Sobig blamed for fourfold rise in spam

The amount of spam email has increased by a factor of four during the past year, according to email-security company MessageLabs - and the Sobig virus is being blamed.

The amount of spam email has increased by a factor of four during the past year, according to email-security company MessageLabs - and the Sobig virus is being blamed.

The amount of spam moving around the Internet has increased from one spam in every eleven emails at the end of 2002 to one spam in every 2.5 emails today; a more than fourfold increase.

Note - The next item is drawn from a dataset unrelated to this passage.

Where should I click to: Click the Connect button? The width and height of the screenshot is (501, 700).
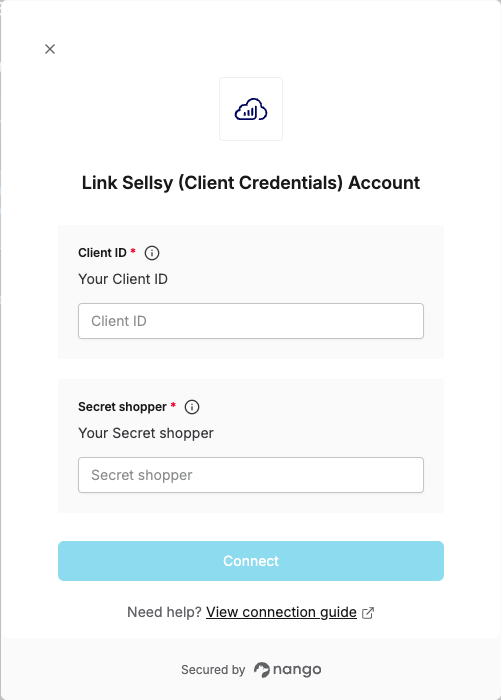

According to an end-of-year report published by email-outsourcing firm MessageLabs on Monday, the Sobig.F virus is to blame for a large proportion of the increase. Before Sobig.F, spam made up less than half of all email traffic, but in the latter part of the year, in the wake of Sobig.F, spam levels pushed past the 50 percent mark, bringing the average for the year up to 40 percent.

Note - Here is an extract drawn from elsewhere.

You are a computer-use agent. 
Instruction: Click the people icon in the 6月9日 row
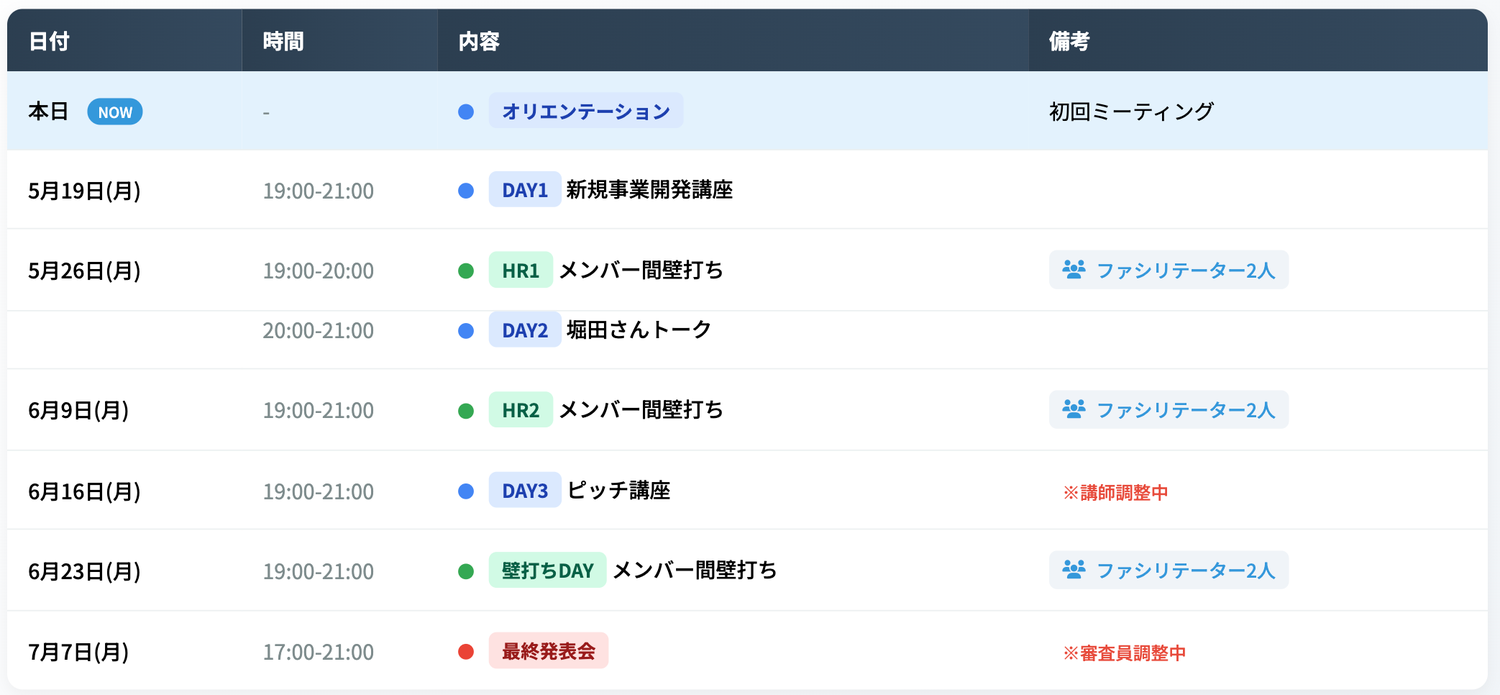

Mark Sunner, chief technology officer at MessageLabs, said that a convergence of virus technology and spamming techniques have resulted in a large proportion of PCs being transformed into spam engines: "Sobig.F sought not only to infect a machine and propagate through mass-mailing techniques, but also to compromise systems by exploiting open proxies. This backdoor route means that an infected PC can be turned into a spam engine -- causing individual users concern, as well as (causing) security breaches."

This behaviour led to Sobig.F easily topping the MessageLabs top 10 virus list for 2003, with a massive 32,432,730 interceptions. MessageLabs predicted that as much as two thirds of all spam email is being spread via PCs that have been compromised by viruses, such as Sobig.F

Security company Sophos last week said that virus writers were either working with spammers, or were the spammers. Graham Cluley, a senior technology consultant for Sophos estimated that around a third of spam was relayed through "hijacked computers" because of Remote Access Trojans (RAT), which are files that give control of a PC to an attacker. "They can steal information, read files, write files, send emails from that user's name -- it is as though the attacker has broken into the office or home and is sitting in front of that computer," he said.

MessageLabs also said that the amount of spam it intercepts has increased from two spam emails every second, to 27 spam emails every second, over the course of the year.